══ MATERIAL SUPPLIED ══
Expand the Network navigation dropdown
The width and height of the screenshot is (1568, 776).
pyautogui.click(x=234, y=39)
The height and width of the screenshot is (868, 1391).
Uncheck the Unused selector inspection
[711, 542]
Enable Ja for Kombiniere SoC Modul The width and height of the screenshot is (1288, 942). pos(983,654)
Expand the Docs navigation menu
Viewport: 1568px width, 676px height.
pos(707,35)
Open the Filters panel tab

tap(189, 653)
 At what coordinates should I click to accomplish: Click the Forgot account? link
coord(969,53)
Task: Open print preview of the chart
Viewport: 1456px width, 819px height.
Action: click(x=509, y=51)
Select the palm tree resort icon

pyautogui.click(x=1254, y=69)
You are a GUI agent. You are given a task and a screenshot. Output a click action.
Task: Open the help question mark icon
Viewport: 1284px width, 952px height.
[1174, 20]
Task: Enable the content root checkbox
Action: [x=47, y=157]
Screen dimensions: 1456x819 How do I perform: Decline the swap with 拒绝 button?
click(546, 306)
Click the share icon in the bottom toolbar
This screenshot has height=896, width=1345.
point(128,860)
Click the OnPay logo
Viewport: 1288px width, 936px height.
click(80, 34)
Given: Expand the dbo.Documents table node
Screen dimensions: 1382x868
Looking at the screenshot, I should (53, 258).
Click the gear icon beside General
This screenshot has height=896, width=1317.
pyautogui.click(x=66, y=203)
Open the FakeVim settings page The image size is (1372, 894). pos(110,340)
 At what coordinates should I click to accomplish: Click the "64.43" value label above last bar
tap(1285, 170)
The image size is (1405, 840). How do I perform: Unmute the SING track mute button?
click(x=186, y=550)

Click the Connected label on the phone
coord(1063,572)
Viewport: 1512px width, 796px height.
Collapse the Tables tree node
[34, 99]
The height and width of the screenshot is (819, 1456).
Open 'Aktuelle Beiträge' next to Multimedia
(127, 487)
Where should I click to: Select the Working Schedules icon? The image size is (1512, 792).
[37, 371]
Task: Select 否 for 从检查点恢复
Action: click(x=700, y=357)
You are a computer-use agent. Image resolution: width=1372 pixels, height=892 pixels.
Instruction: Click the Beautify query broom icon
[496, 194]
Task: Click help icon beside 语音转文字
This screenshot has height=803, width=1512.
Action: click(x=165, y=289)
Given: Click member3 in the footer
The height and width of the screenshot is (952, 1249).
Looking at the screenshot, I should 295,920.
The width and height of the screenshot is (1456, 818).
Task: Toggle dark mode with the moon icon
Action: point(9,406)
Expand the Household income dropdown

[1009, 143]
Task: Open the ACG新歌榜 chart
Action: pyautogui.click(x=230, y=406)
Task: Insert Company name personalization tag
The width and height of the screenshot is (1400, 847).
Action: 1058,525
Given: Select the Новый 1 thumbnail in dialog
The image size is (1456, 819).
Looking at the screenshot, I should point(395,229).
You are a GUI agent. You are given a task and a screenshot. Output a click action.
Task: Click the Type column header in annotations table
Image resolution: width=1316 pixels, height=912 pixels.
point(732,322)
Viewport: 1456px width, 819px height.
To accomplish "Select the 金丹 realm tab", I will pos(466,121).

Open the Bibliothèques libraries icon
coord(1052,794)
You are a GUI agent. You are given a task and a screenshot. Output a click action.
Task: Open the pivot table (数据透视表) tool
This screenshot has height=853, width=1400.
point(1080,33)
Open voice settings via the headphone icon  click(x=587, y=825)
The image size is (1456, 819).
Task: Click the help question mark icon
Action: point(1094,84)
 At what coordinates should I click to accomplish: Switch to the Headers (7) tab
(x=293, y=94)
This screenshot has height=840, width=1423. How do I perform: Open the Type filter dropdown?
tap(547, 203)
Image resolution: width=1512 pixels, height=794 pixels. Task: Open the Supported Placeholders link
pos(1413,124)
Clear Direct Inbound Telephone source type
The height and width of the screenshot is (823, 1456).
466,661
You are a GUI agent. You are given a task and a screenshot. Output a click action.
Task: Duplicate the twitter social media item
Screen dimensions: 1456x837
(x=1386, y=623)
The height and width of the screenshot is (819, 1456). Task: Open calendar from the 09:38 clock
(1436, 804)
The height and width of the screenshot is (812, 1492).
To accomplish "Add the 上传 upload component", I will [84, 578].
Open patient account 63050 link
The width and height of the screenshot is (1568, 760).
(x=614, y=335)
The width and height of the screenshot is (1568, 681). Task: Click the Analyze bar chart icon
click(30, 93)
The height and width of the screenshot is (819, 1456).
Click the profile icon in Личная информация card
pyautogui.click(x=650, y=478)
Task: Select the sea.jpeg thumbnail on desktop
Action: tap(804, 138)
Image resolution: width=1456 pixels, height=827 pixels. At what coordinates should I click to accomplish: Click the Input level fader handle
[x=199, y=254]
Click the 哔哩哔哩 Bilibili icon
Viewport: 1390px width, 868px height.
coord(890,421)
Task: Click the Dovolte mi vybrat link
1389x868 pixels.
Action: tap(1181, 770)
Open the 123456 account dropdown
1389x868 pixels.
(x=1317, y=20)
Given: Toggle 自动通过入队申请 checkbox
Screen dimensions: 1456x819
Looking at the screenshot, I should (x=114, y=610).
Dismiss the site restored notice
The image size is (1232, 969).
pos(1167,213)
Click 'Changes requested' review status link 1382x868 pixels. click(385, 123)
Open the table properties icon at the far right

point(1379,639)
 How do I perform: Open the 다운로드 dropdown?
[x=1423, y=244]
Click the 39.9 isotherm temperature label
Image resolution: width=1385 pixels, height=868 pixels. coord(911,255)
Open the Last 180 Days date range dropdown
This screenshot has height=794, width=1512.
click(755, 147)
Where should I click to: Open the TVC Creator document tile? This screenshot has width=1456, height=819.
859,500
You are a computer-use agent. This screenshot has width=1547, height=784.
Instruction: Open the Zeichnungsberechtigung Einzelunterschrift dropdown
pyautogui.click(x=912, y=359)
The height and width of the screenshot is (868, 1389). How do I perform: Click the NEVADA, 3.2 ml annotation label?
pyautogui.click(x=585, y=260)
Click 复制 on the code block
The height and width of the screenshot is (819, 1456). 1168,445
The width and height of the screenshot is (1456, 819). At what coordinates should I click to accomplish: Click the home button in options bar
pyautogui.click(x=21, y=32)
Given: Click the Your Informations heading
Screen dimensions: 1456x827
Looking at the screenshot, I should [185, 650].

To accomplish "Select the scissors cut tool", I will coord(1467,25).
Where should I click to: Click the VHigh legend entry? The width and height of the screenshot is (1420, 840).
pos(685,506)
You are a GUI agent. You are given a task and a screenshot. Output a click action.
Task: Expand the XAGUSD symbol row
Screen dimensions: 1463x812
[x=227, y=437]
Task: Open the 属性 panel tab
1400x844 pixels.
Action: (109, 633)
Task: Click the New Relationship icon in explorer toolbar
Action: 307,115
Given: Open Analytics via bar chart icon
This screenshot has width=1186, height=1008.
═══
### TASK DIRECTIONS:
Determine how many lines in the listing above hold the word "beside", and reply with that number only.

### OUTPUT FOR THIS EXERCISE:
2